A law firm client uses Google Chat, another client uses Microsoft Teams — neither accessible via this MCP (the tool-connection layer my scanner uses).

And honestly? That helps. The model mostly respects it.

But "mostly" is not a guarantee when the output of a model is what decides whether a real side effect fires. I've trusted prompts too many times and regretted it.

The Fix That Actually Worked

I added a hard IN_SCOPE allowlist in main.py.

IN_SCOPE = {
    "gmail_CLIENT_A", "gmail_CLIENT_B", "gmail_CLIENT_C", "gmail_CLIENT_D",
    "slack_CLIENT_A", "slack_CLIENT_B", "slack_CLIENT_C",
    "calendar_CLIENT_A", "calendar_CLIENT_B", "calendar_CLIENT_C", "calendar_CLIENT_D",
    "signal",
}

Before any auth_status key becomes a Things task, it has to clear that set. Anything not in IN_SCOPE gets logged as "Ignored out-of-scope auth keys" and goes absolutely nowhere.

Belt and suspenders.

The prompt tells the model what to look at. The code decides what's allowed to cause a side effect. Those are two separate jobs — and only one of them should be handed to a language model.

Why This Matters to Me

I'm building more and more systems where AI agents take action, not just generate text. Create a task. Trigger a webhook. Send a message.
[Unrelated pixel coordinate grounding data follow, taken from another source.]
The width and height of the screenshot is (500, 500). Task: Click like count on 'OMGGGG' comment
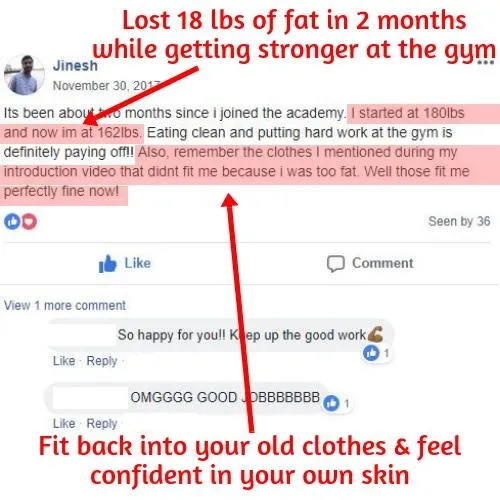click(337, 403)
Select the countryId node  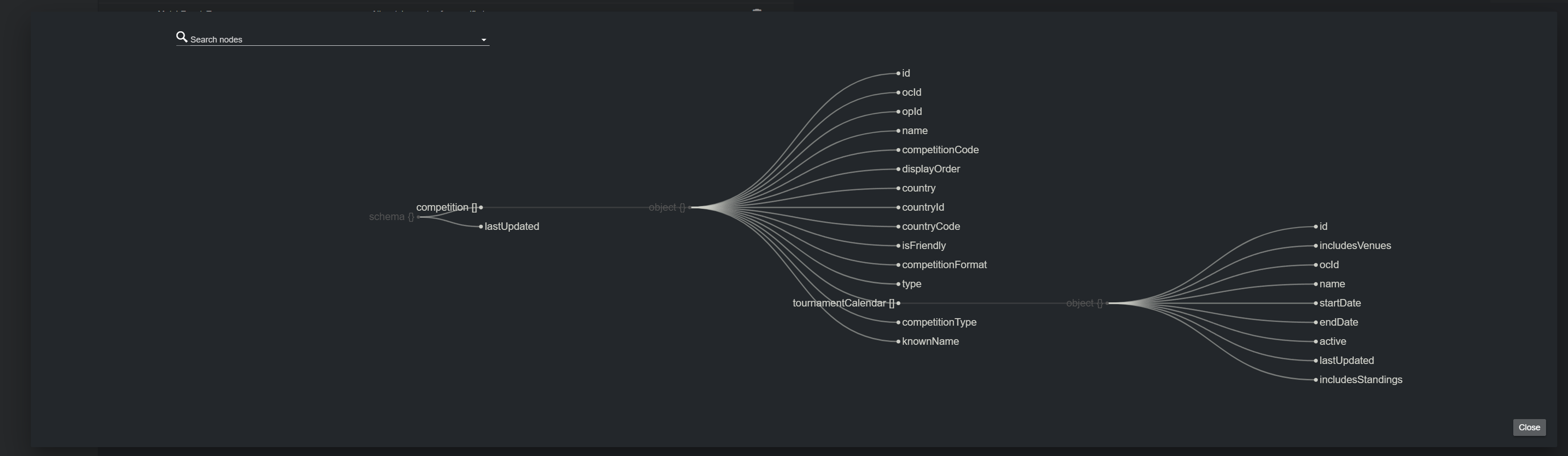point(923,207)
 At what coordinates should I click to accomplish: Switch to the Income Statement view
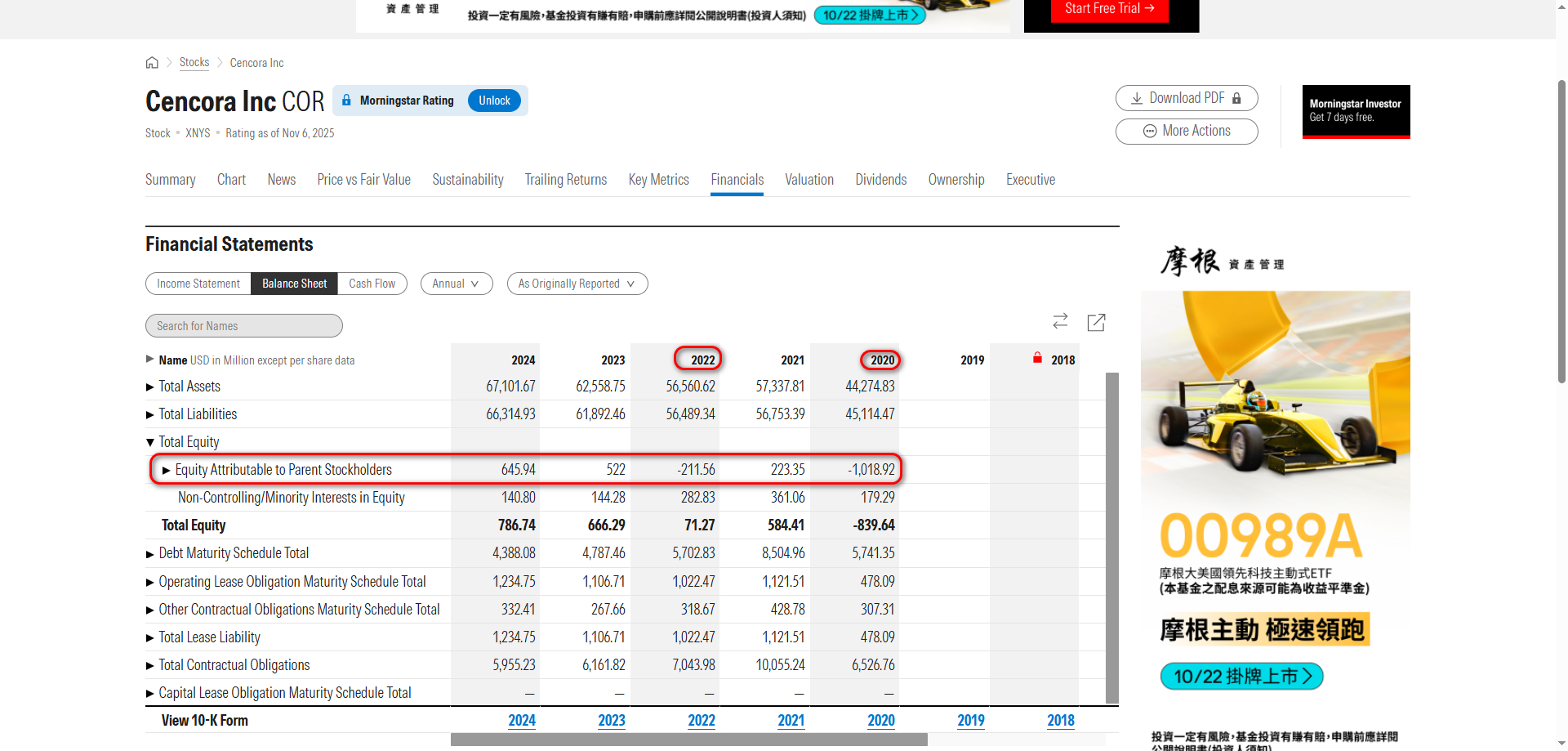(198, 284)
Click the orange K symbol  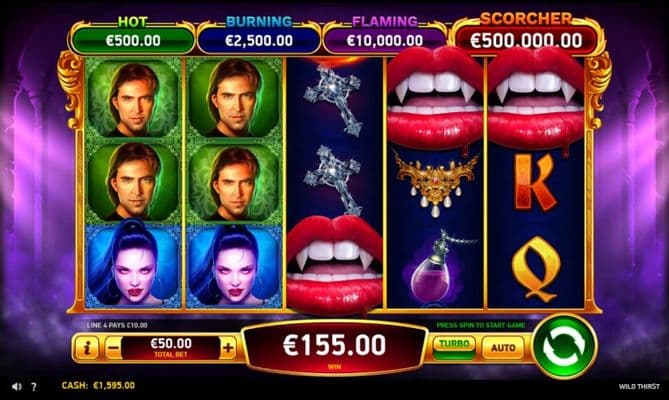click(535, 183)
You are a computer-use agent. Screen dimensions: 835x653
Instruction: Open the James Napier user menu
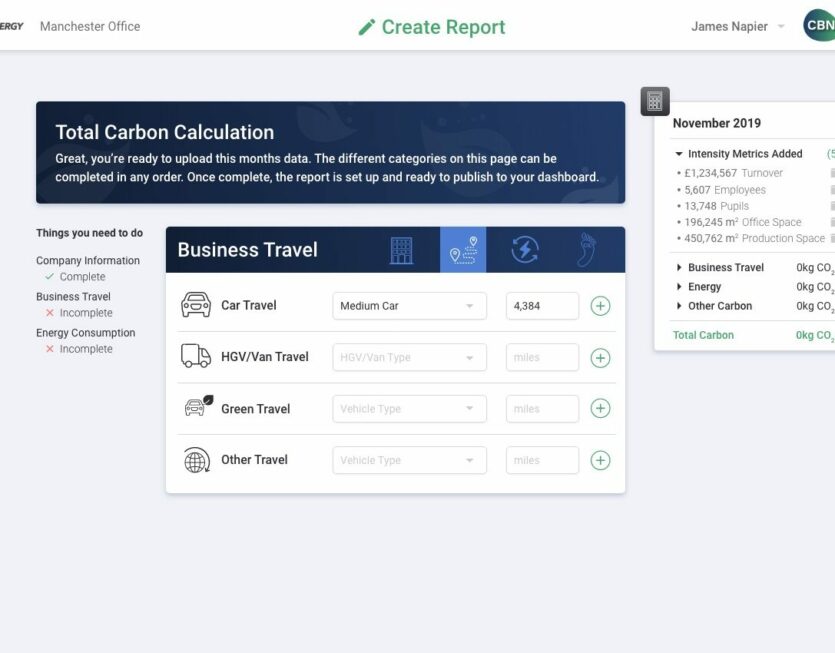tap(738, 27)
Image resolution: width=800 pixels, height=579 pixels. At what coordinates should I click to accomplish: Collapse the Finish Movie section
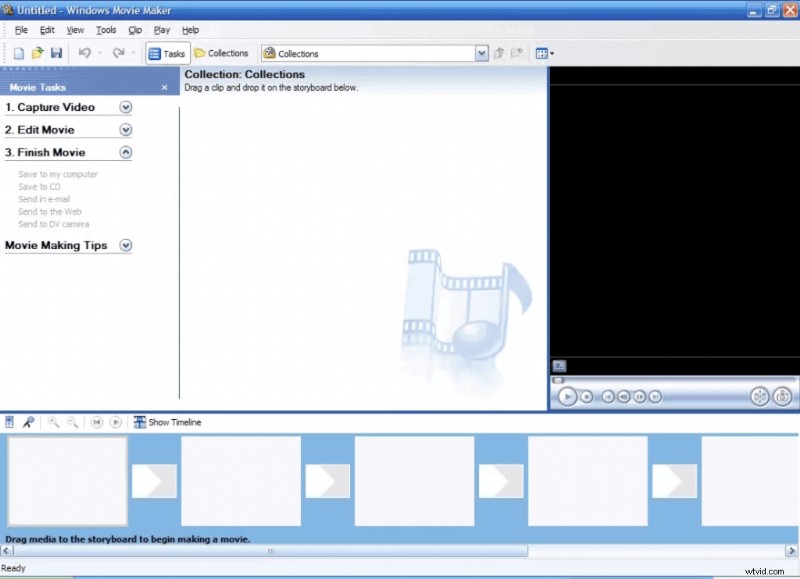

The more consequential those actions are, the more I need to stop relying on "the prompt said not to" as my only gate.

Prompt instructions shape behavior under normal conditions. A code-level allowlist enforces hard limits when behavior drifts — and given enough time, it WILL drift.

If your agent has side effects, add the allowlist. It's twenty lines and it'll save you from a morning of phantom tasks.

P.S. The same commit also fixed an unescaped f-string brace bug in the prompt builder that was raising a NameError. So yes — two ways the scanner was broken at once. Fun morning.